Let's see what Susan has to say about the makeup of an assembly language instruction:

Susan: Why is the destination first and the source last? That seems backward to me.

Steve: I agree, it does seem backward. That's just the way Intel did it in their assembly language. Other machines and other assemblers have different arrangements; for example, Motorola 68000 assembly language has the source on the left and the destination on the right.

Susan: So the destination can be a register, cache, or RAM?

Steve: Yes, that's right. However, the cache is transparent to the programmer. That is, you don't say “write to the cache” or “read from the cache”; you just use RAM addresses and the hardware uses the cache as appropriate to speed up access to frequently used locations. On the other hand, you do have to address registers explicitly when writing an assembly language program.

Now we're finally ready to see what the statement about using the 16-bit register names on a 32-bit machine means. Suppose we have the register contents shown in Figure 2.8 (indicated in hexadecimal). If we were to add 1 to register ax, by executing the instruction add ax,1, the result would be as shown in Figure 2.9.

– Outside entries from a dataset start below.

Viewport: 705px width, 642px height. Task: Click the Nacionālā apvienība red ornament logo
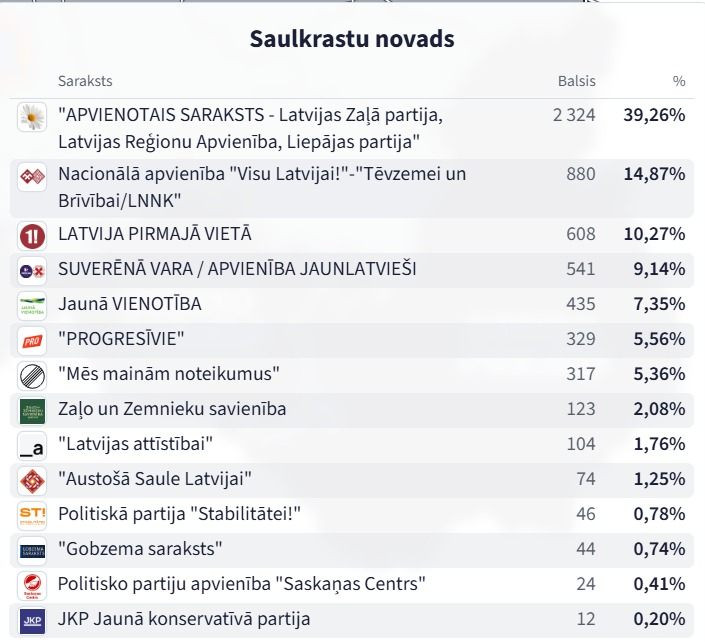click(32, 177)
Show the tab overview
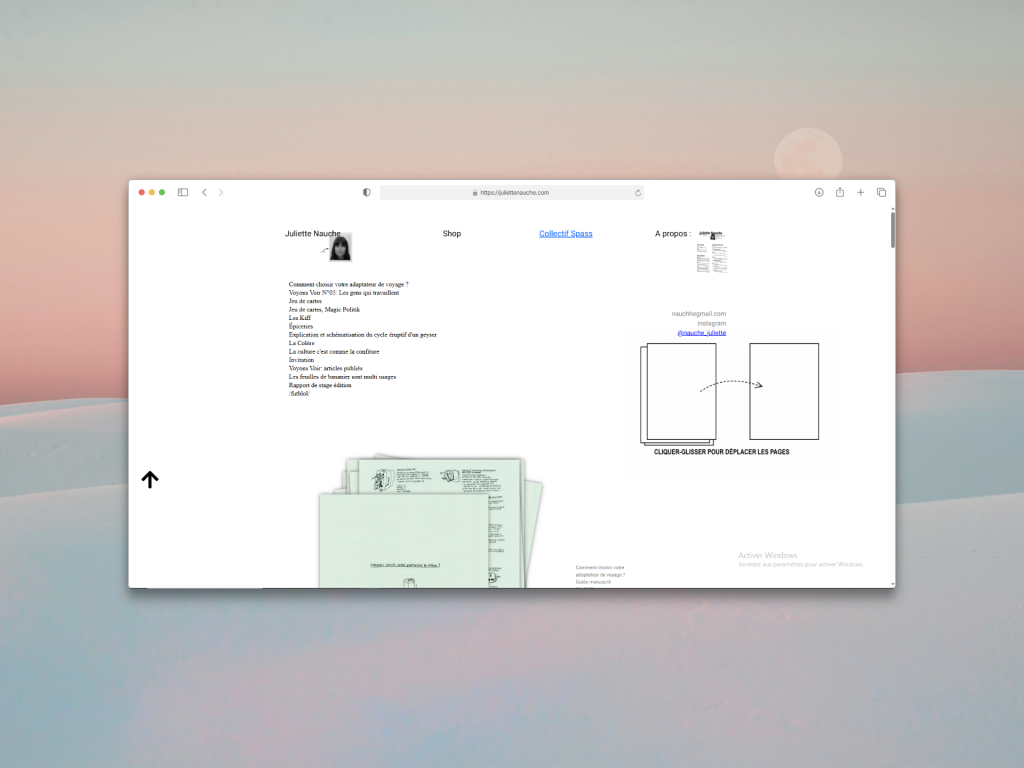This screenshot has width=1024, height=768. 881,192
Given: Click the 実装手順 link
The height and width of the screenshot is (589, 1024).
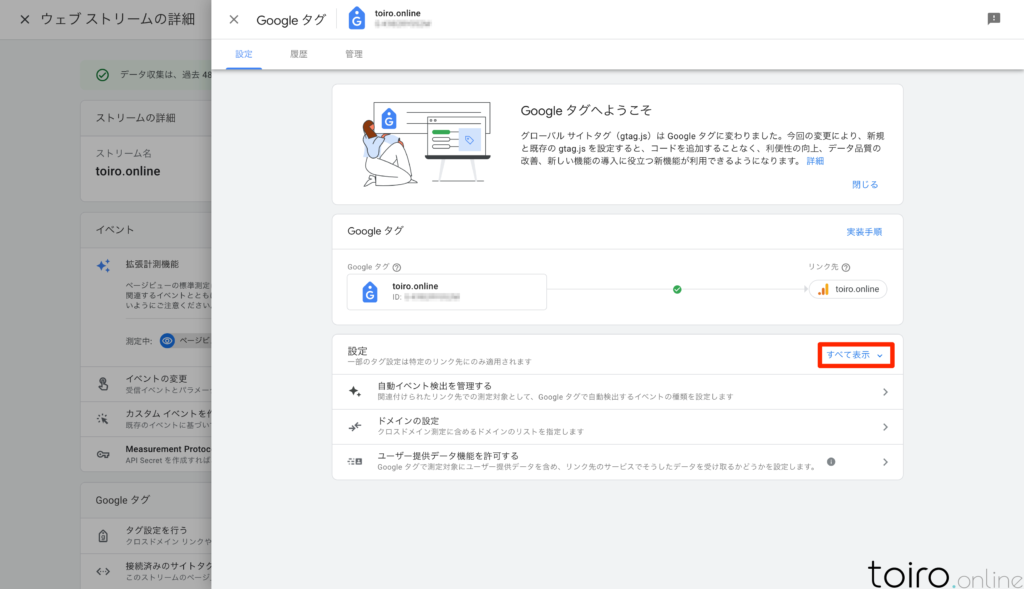Looking at the screenshot, I should point(864,231).
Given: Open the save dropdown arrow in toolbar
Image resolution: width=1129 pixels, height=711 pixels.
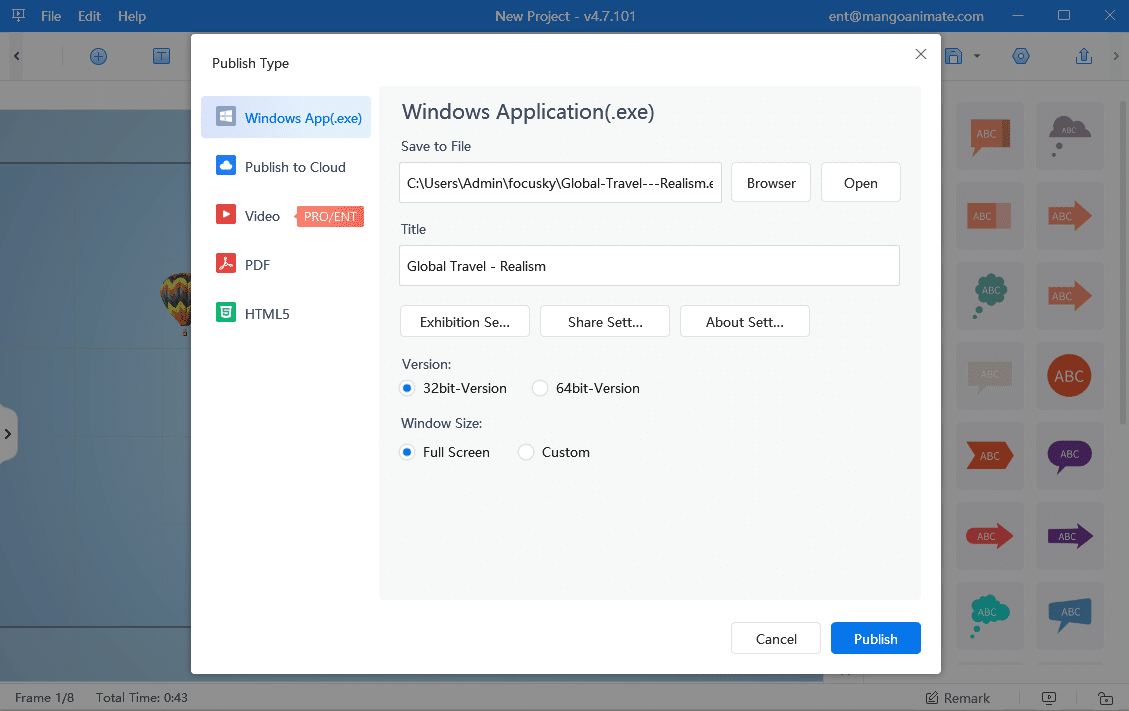Looking at the screenshot, I should 977,56.
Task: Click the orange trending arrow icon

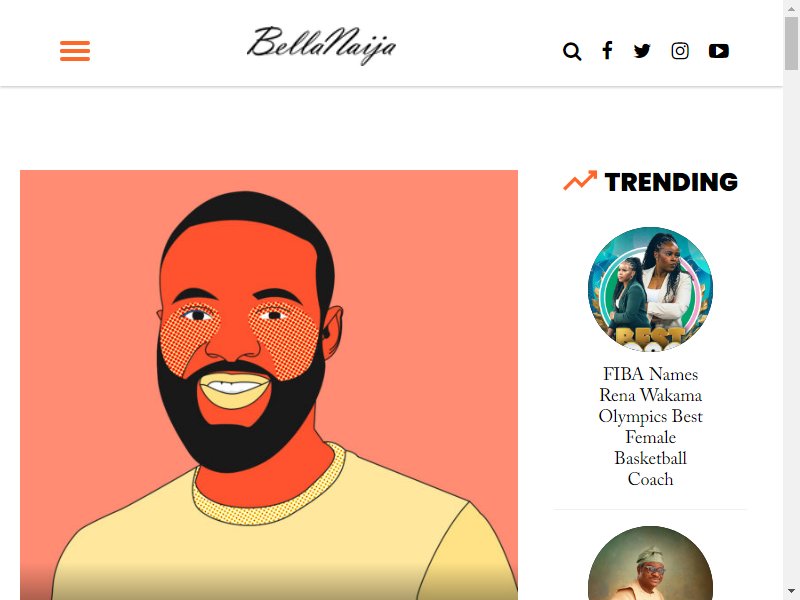Action: pyautogui.click(x=580, y=181)
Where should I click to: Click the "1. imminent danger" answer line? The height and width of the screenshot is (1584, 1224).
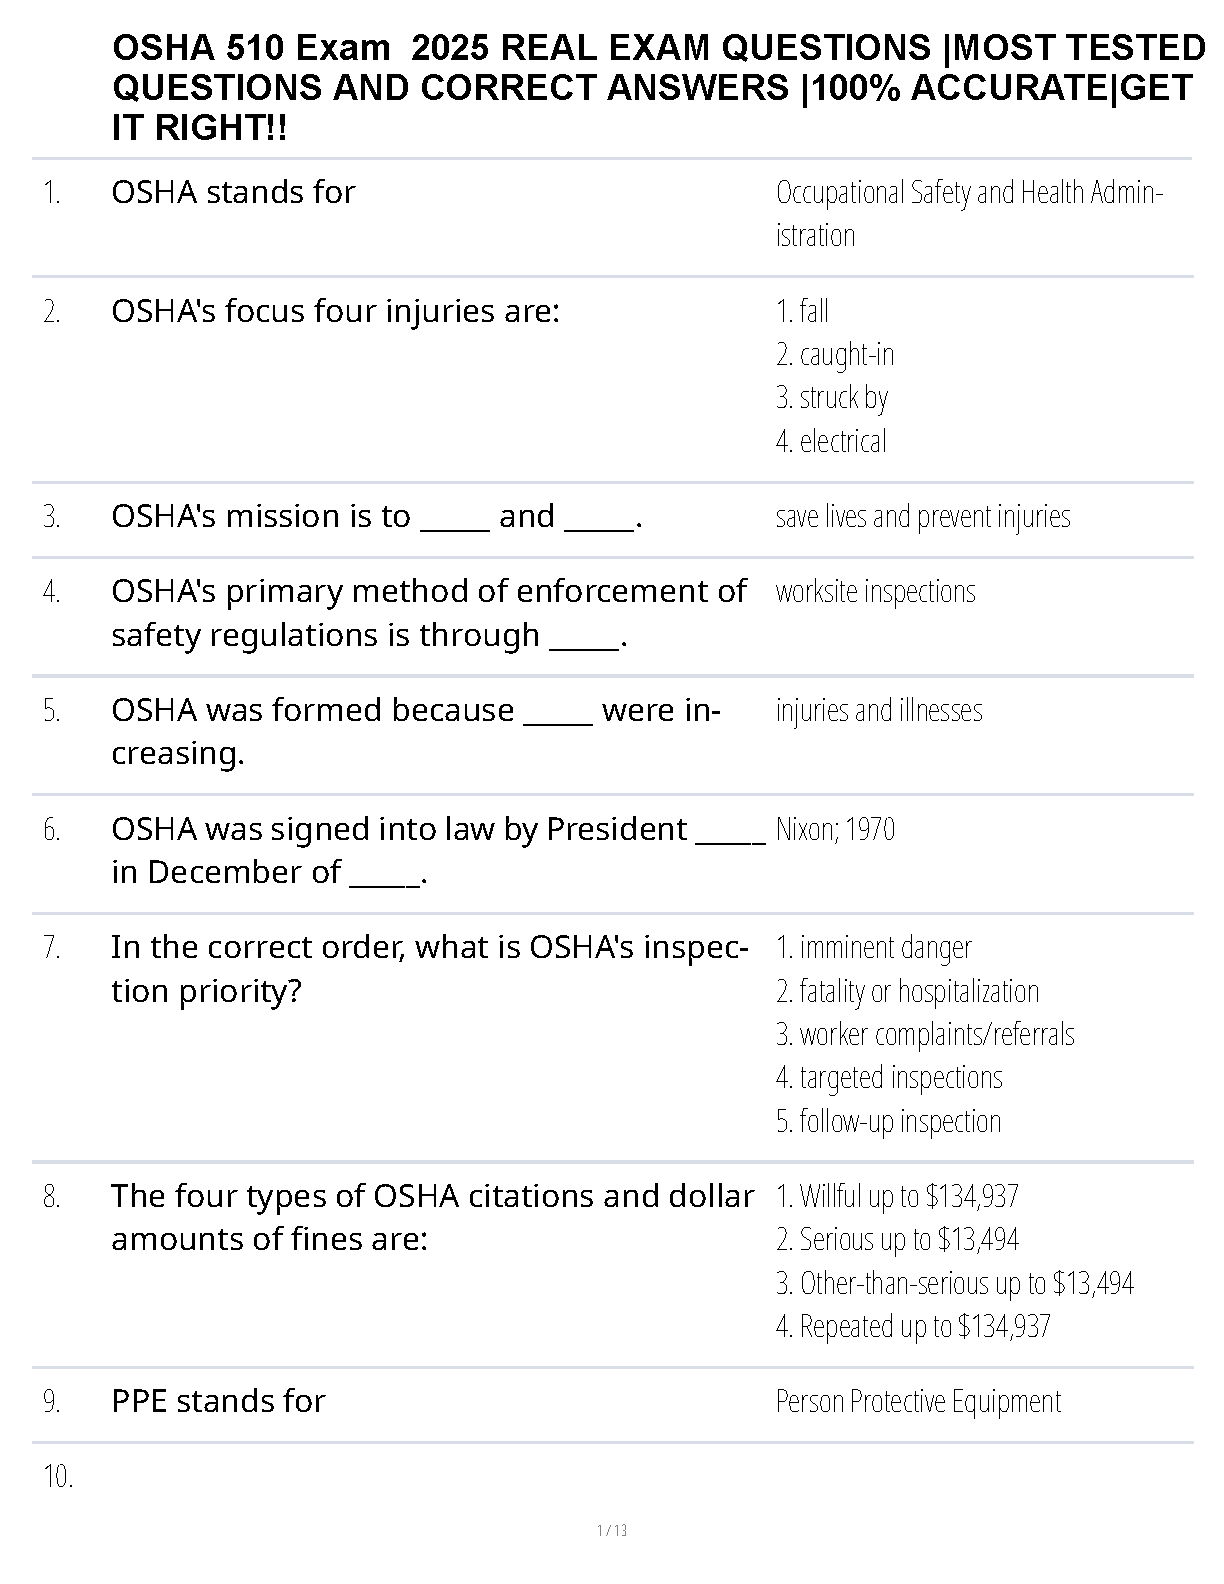(x=873, y=947)
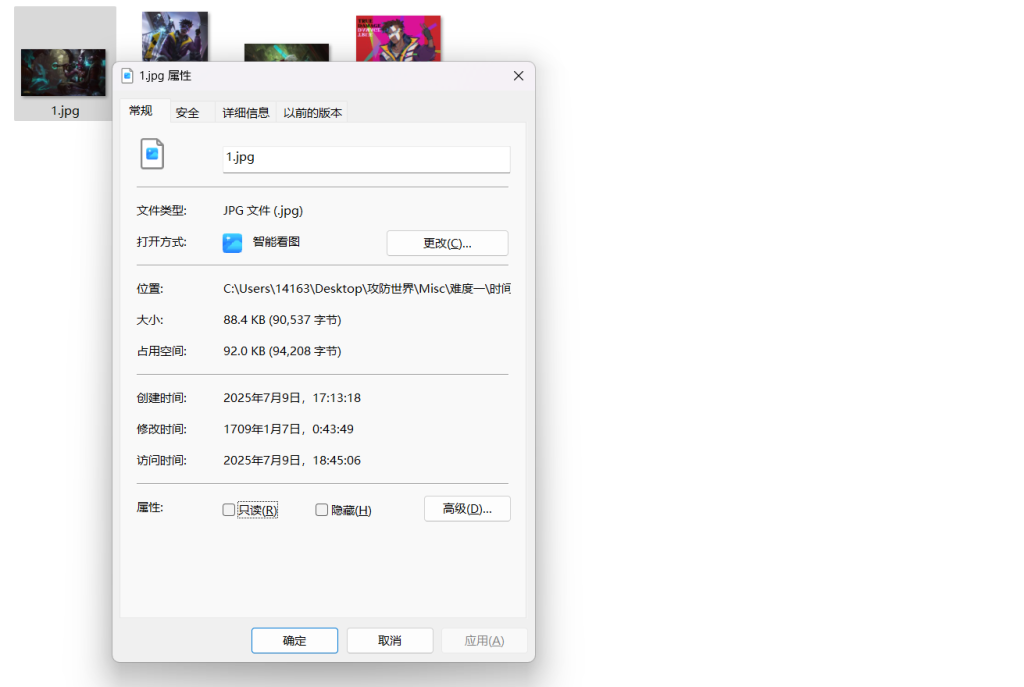This screenshot has height=687, width=1024.
Task: Click the properties dialog title bar icon
Action: [x=127, y=76]
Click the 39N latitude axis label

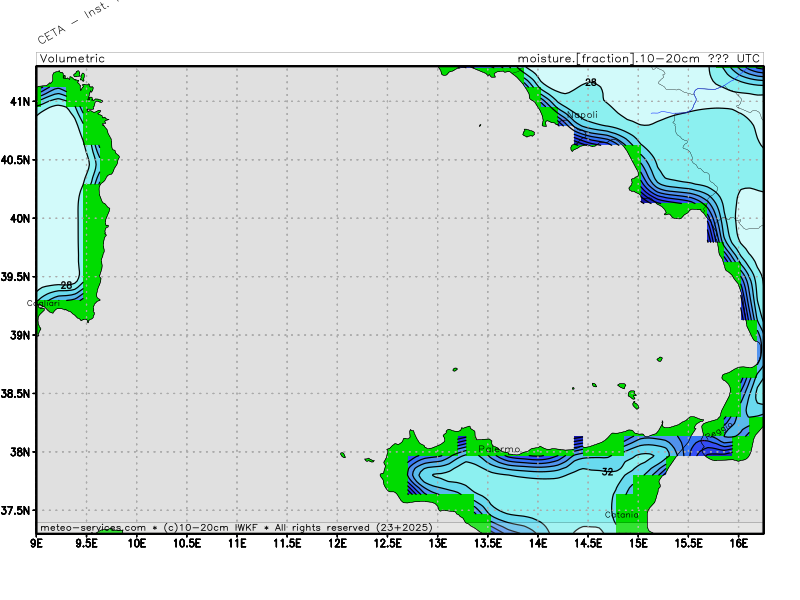[x=19, y=335]
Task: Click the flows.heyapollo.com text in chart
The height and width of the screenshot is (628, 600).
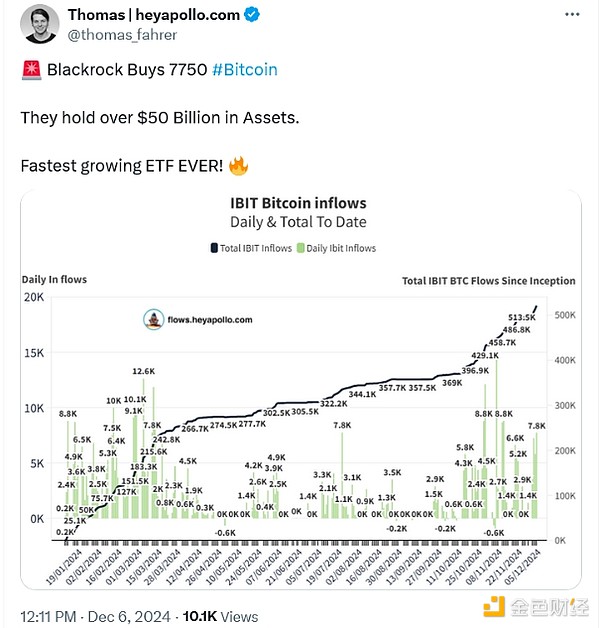Action: (x=210, y=321)
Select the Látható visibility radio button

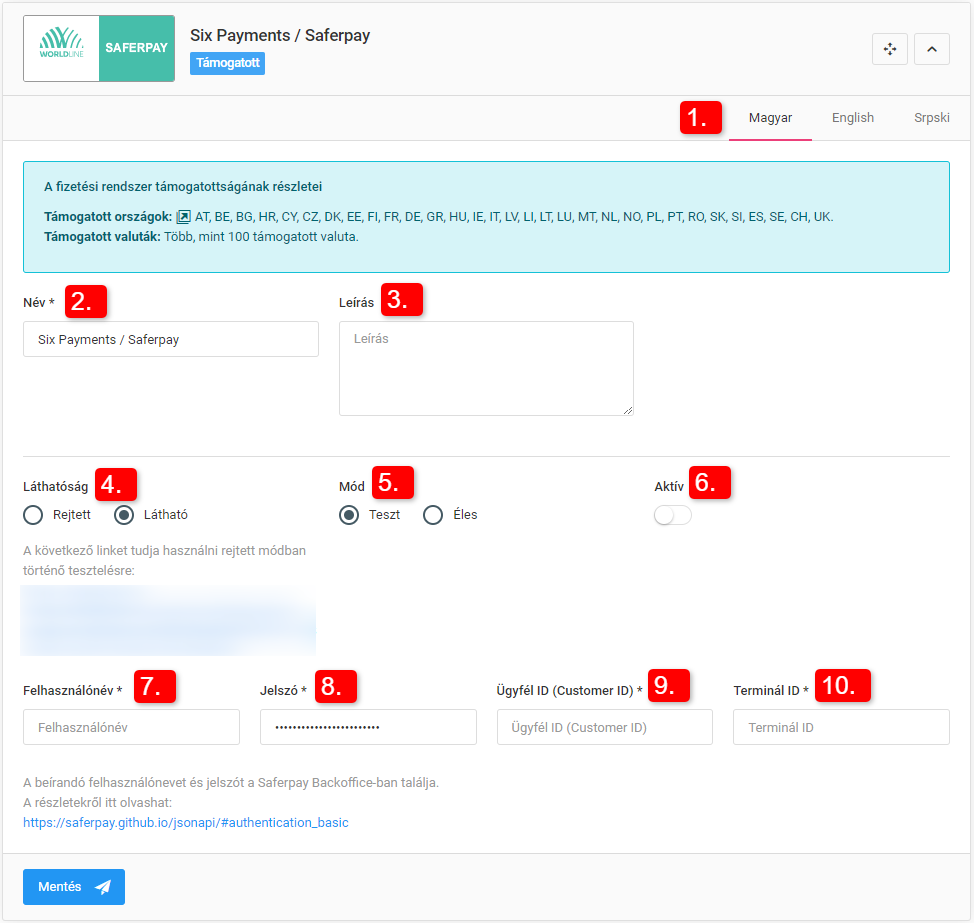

Figure 2.8. 32 and 16 bit registers, before add ax,1


Figure 2.9. 32 and 16 bit registers, after add ax,1


In case this makes no sense, consider what happens when you add 1 to 9999 on a four digit counter such as an odometer. It “turns over” to 0000, doesn't it? The same applies here: ffff is the largest number that can be represented as four hex digits, so if you add 1 to a register that has only four (hex) digits of storage available, the result is 0000.

As you might imagine, Susan was quite intrigued with the above detail; here is her reaction.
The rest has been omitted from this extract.